41 Ounces Of Fruit: A Breakdown

In an effort to understand just how much of our beloved candy has been marred by the Green Apple plague, I recently purchased a 41 ounce bag of Skittles. The results may shock you.

 

Diorama 41

 

As you can see from the display of pure science in the above picture, I sorted  through all 41 ounces of tainted fruity goodness, dividing the sugar lentils by flavor and counting the exact number of each flavor. Going into this experiment, I was certain that the universally maligned Green Apple would be the least bountiful by a large margin. The Puppetmasters behind the scenes of the Skittles empire surely must have known of their sins, and at least afforded the public with a lesser amount of the bastard sons of wholesome flavor. The results were, frankly, mortifying. At first the count seemed appropriate with 247.5 Strawberry (more on the decimal later), 243 Lemon, 205.5 Orange and 229 Grape. I saved the parasitic trash for last, as I didn’t want to soil my hands with their putrid green before handling the other, more delectable flavors. My count of the vile Green Apple scourge came out to a horrifically large TWO HUNDRED AND FIFTEEN. A full 10 Skittles more than those of the Orange persuasion.  Here’s a handy graph to help visualize the stats.

 

chart

Seems pretty appropriate, right? WRONG. Looks can be deceiving, and though it may not be immediately apparent based on this graph, of the 1140 Skittles in the 41 ounce bag, 18.9% were putrid Green Apple trash. Despite the fact that in an ideal society this number should be zero, I am willing to go a more egalitarian route and settle for an even spread of 20% across the board. And at the surface level, this number should be fine. But in relation to the other percentages, those being 21.7% Strawberry, 21.3% Lemon, 20.1% Grape, and most importantly, Orange, a measly 18% which is a full .9% less than that of the Green Apple garbage, this 18.9% is insulting to the candy community.

 

This is beyond unacceptable. This is a travesty the likes of which humanity hasn’t faced since the cancellation of the hit Nickelodeon television show “Drake & Josh”. We as a species cannot stand for this kind of injustice. There must be balance. There must be equilibrium amongst the flavors, and failing that, we must keep the offensively flavored Green Apple at bay, by keeping it the least seen, heard and tasted of the Skittles. There must be Justice for Orange, one of the two remaining brothers of the Citrus Triumvirate, after the Holy Lime was taken from us far too soon.

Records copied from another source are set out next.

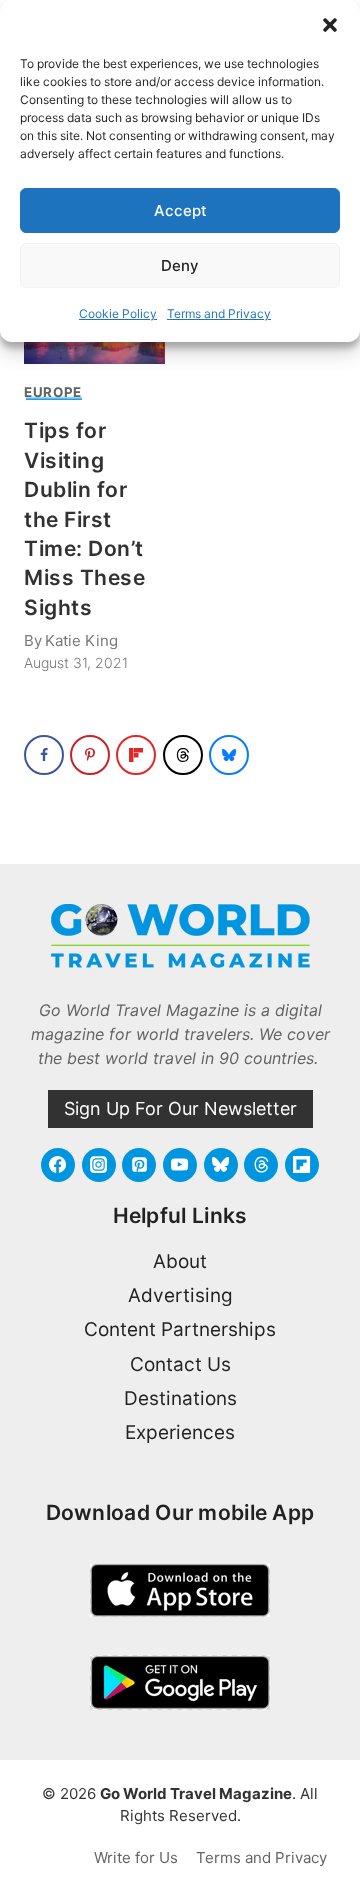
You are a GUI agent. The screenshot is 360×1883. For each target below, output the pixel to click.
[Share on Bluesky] (229, 755)
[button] (330, 25)
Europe (53, 392)
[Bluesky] (221, 1165)
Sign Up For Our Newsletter (180, 1108)
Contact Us (180, 1364)
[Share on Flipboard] (136, 755)
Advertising (180, 1295)
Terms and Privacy (219, 313)
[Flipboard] (302, 1165)
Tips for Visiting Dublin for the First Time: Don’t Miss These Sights (84, 518)
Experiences (180, 1432)
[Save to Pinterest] (90, 755)
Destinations (180, 1398)
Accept (180, 210)
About (180, 1261)
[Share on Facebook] (44, 755)
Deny (180, 265)
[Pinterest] (139, 1165)
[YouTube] (180, 1165)
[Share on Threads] (183, 755)
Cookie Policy (118, 313)
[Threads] (261, 1165)
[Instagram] (99, 1165)
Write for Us (136, 1857)
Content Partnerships (180, 1329)
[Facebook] (58, 1165)
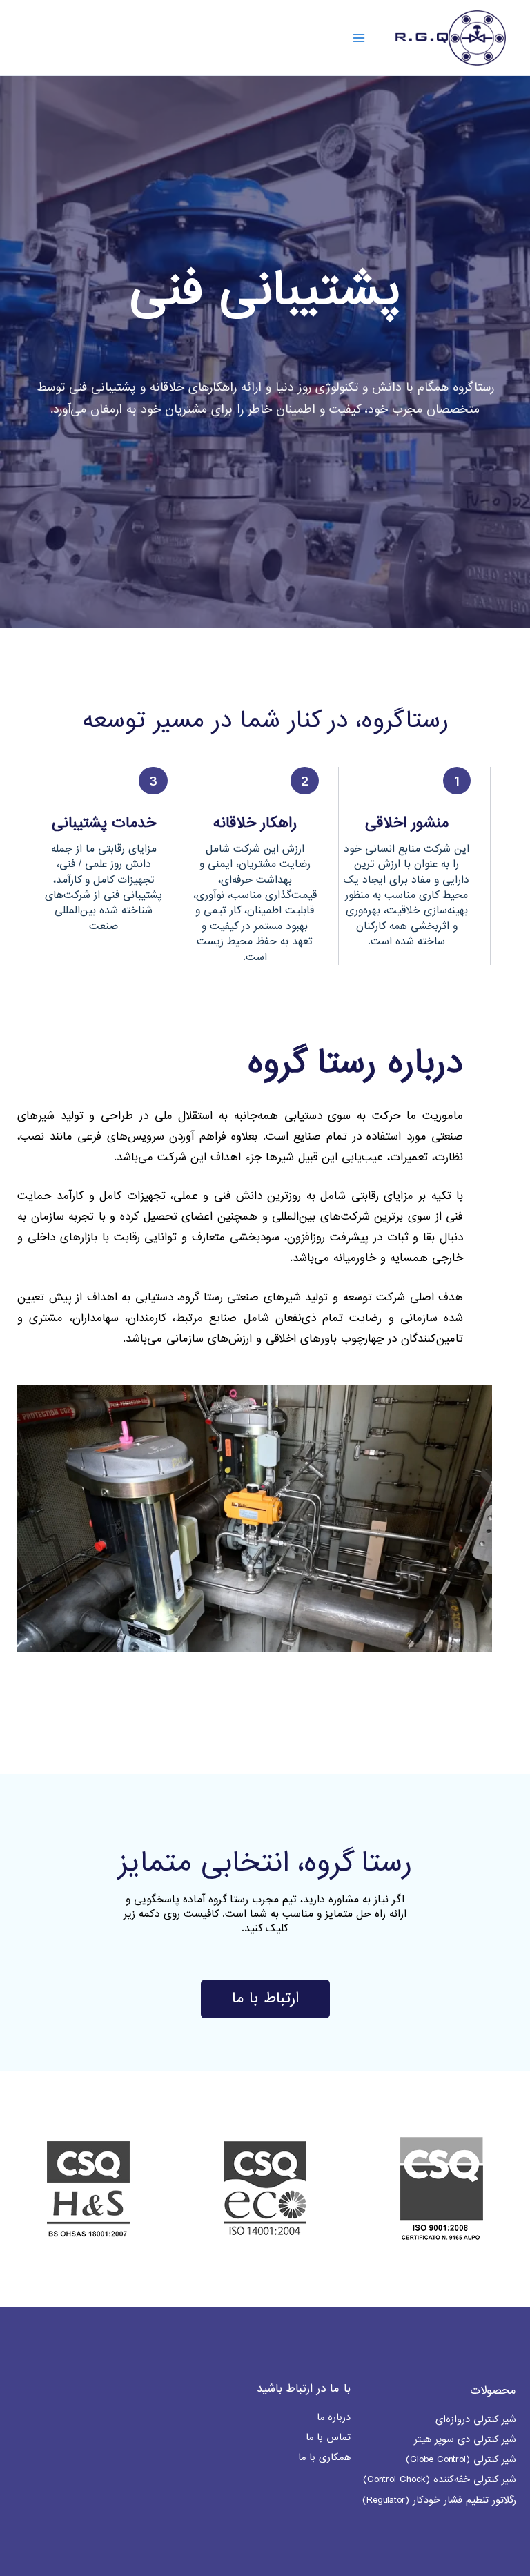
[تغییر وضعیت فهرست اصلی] (359, 37)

We have faced a sudden loss before, the slow death of another cannot be stood for. #JusticeForOrange #DeathToGreenApple

 

Now moving on to those decimals. Contained within my 41 ounce bag of mostly delicious candy, there were a few anomalies.

 

Anomalies 41

 

Moving from the left of the top row, we can see a small piece of a Lemon shell that has attached itself to one of the Emerald False Prophets, a Grape and an Orange with cracked shells, half of an Orange, and finally a unfortunate merging of two Lemons, one Strawberry, and one Grape held together by a shell-less mass of Strawberry innards, which tasted delicious. On the bottom row, there are three small Strawberry pieces, a Lemon and a Strawberry locked in a loving embrace, and last but not least, a Brave Grape locked in an eternal struggle with one of the Green Apple heathens. All of the full sized Skittles were counted as one, with the Strrawberries being and the Orange pieces being counted as a Half-Skittle for each of their total numbers. The Lemon shell and the Shell-less Strawberry weren’t counted.

These findings will be used for the greater good, and should amount to much progress in the world of Skittle Analytics. As for the 215 irredeemable Green Apple Skittles, check back over the coming weeks to learn of their fate.